» WHAT THE TASK REQUIRES
Give back every line from the items below that contains the word "width".

» PROVIDED ENTRIES
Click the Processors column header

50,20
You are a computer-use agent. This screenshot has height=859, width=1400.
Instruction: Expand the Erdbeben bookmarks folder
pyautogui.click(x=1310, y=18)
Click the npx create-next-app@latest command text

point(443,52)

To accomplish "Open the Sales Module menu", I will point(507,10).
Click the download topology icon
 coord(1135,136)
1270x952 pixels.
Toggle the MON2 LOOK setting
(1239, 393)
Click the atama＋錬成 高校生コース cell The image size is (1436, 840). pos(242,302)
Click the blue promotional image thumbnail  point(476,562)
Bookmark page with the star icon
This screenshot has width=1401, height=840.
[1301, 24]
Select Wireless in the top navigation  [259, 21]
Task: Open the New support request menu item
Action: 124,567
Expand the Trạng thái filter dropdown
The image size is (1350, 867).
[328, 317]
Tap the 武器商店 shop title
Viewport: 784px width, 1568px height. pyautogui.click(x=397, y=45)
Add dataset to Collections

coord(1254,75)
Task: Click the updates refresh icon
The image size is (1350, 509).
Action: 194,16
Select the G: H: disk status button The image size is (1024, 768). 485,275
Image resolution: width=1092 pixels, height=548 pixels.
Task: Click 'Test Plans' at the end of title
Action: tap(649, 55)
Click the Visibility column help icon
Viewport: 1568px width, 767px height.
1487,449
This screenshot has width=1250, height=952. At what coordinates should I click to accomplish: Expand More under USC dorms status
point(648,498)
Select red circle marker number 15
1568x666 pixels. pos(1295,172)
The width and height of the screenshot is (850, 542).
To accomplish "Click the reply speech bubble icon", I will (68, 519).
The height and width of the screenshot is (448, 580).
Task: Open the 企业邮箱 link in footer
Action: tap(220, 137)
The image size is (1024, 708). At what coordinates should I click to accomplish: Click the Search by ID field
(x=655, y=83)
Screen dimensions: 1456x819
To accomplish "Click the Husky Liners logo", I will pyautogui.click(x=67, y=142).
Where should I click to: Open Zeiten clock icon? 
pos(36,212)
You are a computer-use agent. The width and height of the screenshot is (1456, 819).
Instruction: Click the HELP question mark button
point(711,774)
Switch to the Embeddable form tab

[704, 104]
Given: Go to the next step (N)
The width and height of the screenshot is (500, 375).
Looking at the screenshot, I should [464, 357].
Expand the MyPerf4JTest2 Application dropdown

» REPLY
You are a computer-use agent. This screenshot has height=859, width=1400.
This screenshot has width=1401, height=840.
Viewport: 784px width, 1568px height. pyautogui.click(x=397, y=45)
Image resolution: width=1092 pixels, height=548 pixels.
Viewport: 1568px width, 767px height.
This screenshot has width=1250, height=952. At what coordinates should I click to accomplish: Expand More under USC dorms status
The width and height of the screenshot is (850, 542).
The height and width of the screenshot is (448, 580).
You are a computer-use agent. The width and height of the screenshot is (1456, 819).
The width and height of the screenshot is (500, 375).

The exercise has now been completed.